The 2100 will hold up to two Opterons, two 36GB hard drives and 16GB of memory, said Kevin Baker, director of marketing for AMD. A typical configuration will come with two processors, two 36GB disks and 6GB of memory and sell for around $7,000. Microway, RackSaver and others will sell computers based around the 2100 design, Baker added.

In the coming weeks, many of these companies will also begin to sell Opteron blade systems and four-processor systems based on Newisys designs. Technically, RackSaver is already selling the four-processor Quartrex, which starts at around $10,000, but customers that order now won't get delivery for 90 days, a RackSaver representative said.

Although just being released, some of these systems are already running at select customers. A national security agency in North America has already deployed a number of Newisys-based servers in a pilot program, said Baker.

Big computer makers are also looking at selling servers based on the Newisys design. "There are two top-tier OEMs who are most interested," Baker said, referring to original equipment manufacturers. Analysts speculate that IBM and Sun are contemplating selling such systems.

Nvidia, meanwhile, hopes to capitalize on the popularity of its chipsets in the AMD-based PC market and of its graphics chips in general to propel sales of the nForce 3.

About 70 percent of all workstations containing an Intel or AMD microprocessor also come with one of Nvidia's Quadro FX graphics chips, noted Drew Henry, general manager of the platform group at Nvidia. In addition, he said, the company now controls about 22 percent of the market for AMD chipsets--a figure that could rise to 50 percent by the end of the year.

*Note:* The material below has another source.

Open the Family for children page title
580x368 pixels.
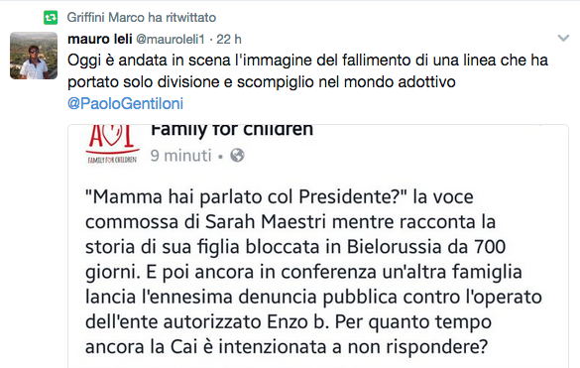pos(232,130)
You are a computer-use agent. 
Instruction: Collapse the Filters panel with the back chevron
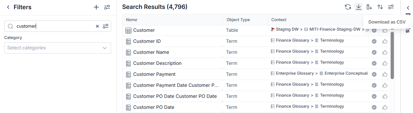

Getting into the corporate market, though, isn?t easy. "The drivers can't change a lot. You've got to make sure the (overall computer architecture) is stable," he said. To ease concerns, Nvidia is promising computer vendors that it will make the same chipsets and support the same original drivers for at least six quarters, Henry said.

Meanwhile, Cadence Design Systems, which makes semiconductor design tools, announced it has ported its design-for-test (DFT) software to the AMD64 chip family.